Experts say areas like Las Vegas, Miami, and Southern California should bounce back fairly quickly from the current housing shock because people want to live and retire there. That isn't the case for Southeast Michigan.
Robert Van Order is a real estate and finance professor at the University of Michigan. He says strong demographics, job growth, and rising home values make a dynamic housing market. Van Order predicts that is something the Detroit area won't see for awhile.
As we drove around Detroit for my “A Tale of 5 Cities” story, it wasn't difficult to find neighborhoods with three or four homes on a single street boarded up because of foreclosure. Many of these homes seemed beyond repair, but others offered promise.
Southeast Michigan's future, and that of its housing market, hinges on young people moving to the area and investing in it. If the region fails to find a way to do that, its housing market may never fully recover.






Comments
I agree that the Detroit region, including Oakland county, has not been doing well. There are many challenges that face the region and even more challenges that face the City of Detroit.
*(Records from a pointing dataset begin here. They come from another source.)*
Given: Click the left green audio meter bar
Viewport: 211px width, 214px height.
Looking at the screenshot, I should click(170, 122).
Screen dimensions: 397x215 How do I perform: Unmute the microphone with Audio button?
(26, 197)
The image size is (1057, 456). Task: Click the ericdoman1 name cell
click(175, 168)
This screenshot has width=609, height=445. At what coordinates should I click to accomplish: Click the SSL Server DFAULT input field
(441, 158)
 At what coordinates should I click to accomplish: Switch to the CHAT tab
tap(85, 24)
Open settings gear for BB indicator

I find Diane's quote about the region hinging on young people moving to the area and investing key. We're already seeing more young people move to downtown and even more will be moving as we have businesses like Rock Financial move downtown. As far as the investing and rehabbing of these houses, I know many young people doing this, including myself, and there is a flood of out of state investors coming to the region to invest. That's a good sign.
Jared Pomranky
Urban Detroit Wholesalers
I'm from Southeast Michigan and I totally agree. The only place that seems to be doing well is Oakland County.